In the above example, the market discount
accrued ratably over the remaining term to maturity of the
municipal bond, i.e., on a straight-line basis. Alternatively,
a municipal bonds holder can elect to accrue market discount
using the same method that is used for OID (i.e., using a
constant yield-to-maturity method).
If the market discount is below a certain
"de minimis" amount, it is treated as zero. In the case
of tax exempt bonds, this is beneficial to the tax exempt
bond holder because, although the discount will be taxable when
the bond matures, it will be taxed as capital gains
tax instead of ordinary income.

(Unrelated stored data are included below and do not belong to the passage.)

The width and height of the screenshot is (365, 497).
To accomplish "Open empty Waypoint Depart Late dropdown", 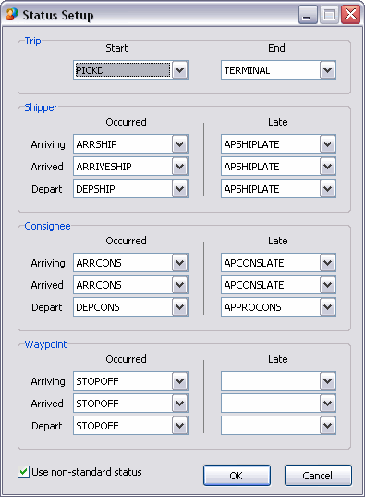I will point(328,426).
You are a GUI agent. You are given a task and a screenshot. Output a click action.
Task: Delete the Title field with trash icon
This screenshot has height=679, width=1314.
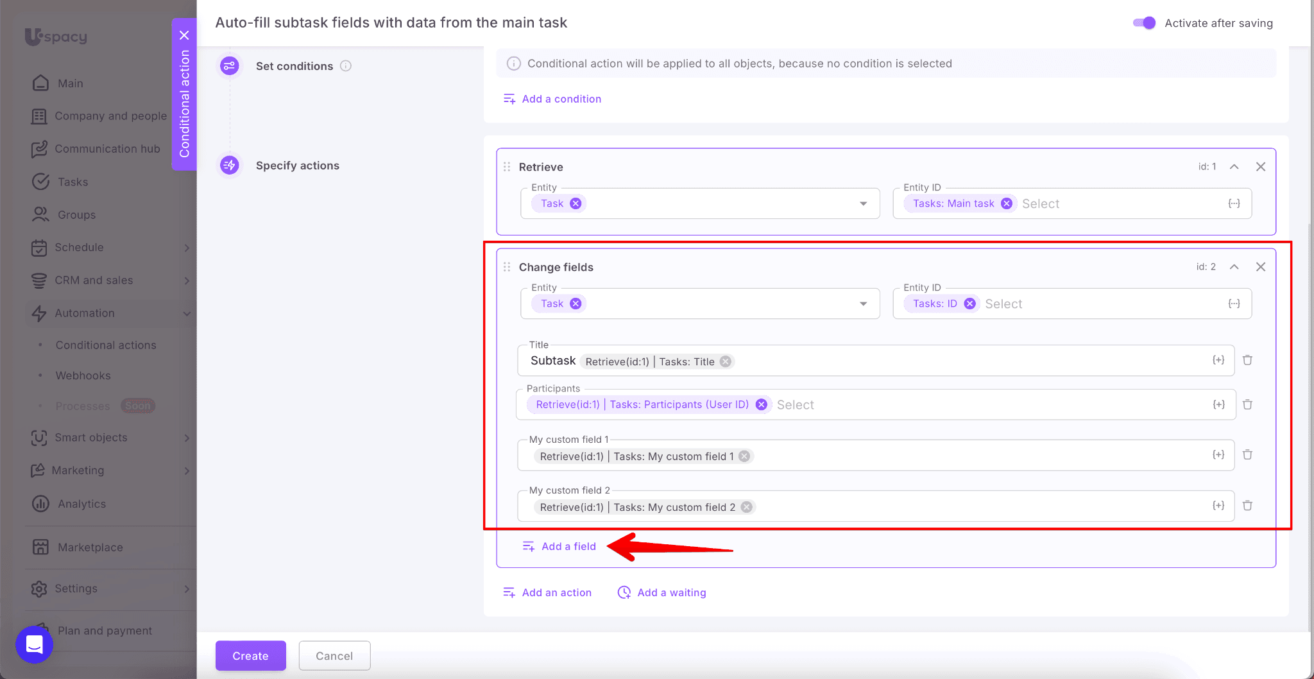(1247, 360)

Market discount is treated
as de minimis if it is less than one-fourth of one percent
(1/4%) of the redemption amount of the tax exempt bond
(typically the par value) multiplied by the number of complete
years until the tax exempt bond matures, measured from the date
it is acquired by the holder.
For example, if an individual acquires in
the secondary market a $10,000 face amount tax exempt bond
(issued at par) on January 1, 2004 for a price of $9,800, and
the tax exempt bond matures on January 1, 2014, the $200 market
discount of the tax exempt bond is de minimis. This result
occurs because the face amount of the tax exempt bond $10,000
multiplied by 1/4 of one percent, multiplied by 10 years until
maturity, equals $250. Thus, any market discount of tax
exempt bonds less than $250 is de minimis. If the purchase
price had been exactly $9,750, the market discount would not
have been de minimis and would have been treated as ordinary
income upon maturity of the tax exempt bond.